Bien es cierto que de todo el relato católico de la Navidad el episodio de la Adoración de los Magos es el de más débil base evangélica -sólo lo menciona Mateo, sin atribuirles la condición de reyes ni especificar el número-, que sus detalles proceden de una posterior tradición semiapócrifa y que el carácter fantástico, mestizo y orientalista del mito le otorga una condición fácil de integrar en el discurso multicultural; sin embargo resulta imposible soslayar de esta celebración su potente simbología religiosa, vinculada de forma inapelable al Nacimiento de Jesús y a un ritual de pleitesía y reconocimiento de su origen divino. La celebración navideña puede encontrar sucedáneos antropológicos más o menos genéricos pero el bucle postrero de la Epifanía consagra el protagonismo esencial del Niño con la fuerza imparable de un homenaje a la infancia.

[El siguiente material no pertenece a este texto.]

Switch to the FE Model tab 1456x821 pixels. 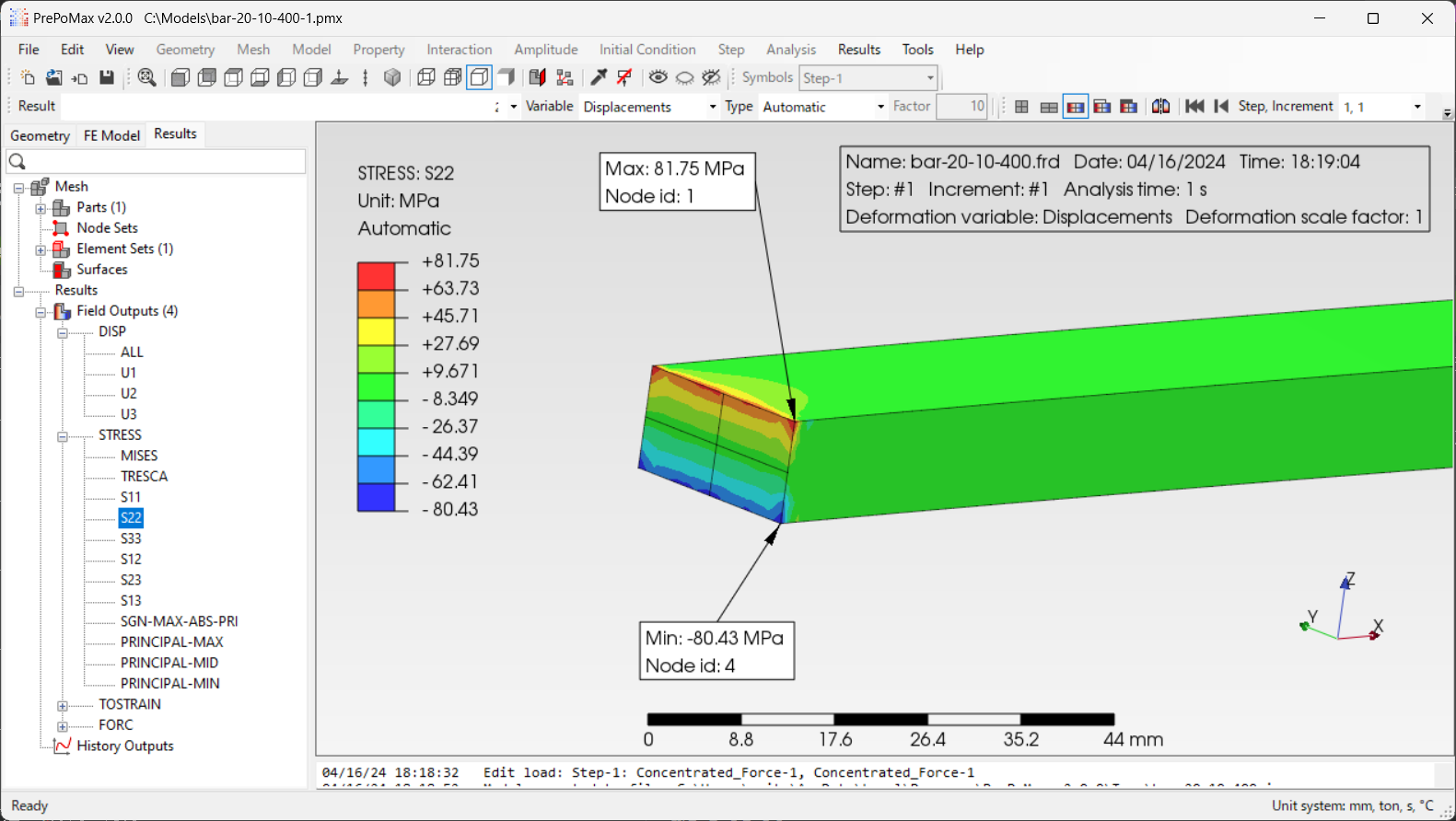coord(111,135)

Es ahí, en el mundo sagrado e intocable de los sueños infantiles y de su evocación melancólica por los adultos, donde reside el secreto de la resistencia victoriosa de esta fiesta quimérica. Nadie se atreve a alterar el derecho de los niños a mantener viva la bellísima leyenda de esta fantasía candorosa, capaz de arrasar la inútil autocensura que la sociedad occidental se impone a sí misma para eliminar de su identidad moral la huella de una de sus más hermosas tradiciones espirituales. No habrá belén, ni estrella, ni pastores, ni ángeles, pero al cabo vienen los Reyes con su cortejo esplendoroso de imaginación y de utopía. Y no hay modo coherente de contar ese relato extraordinario sin la referencia última de un Niño en el que simbolizar el comienzo inocente y liberador de una nueva Historia.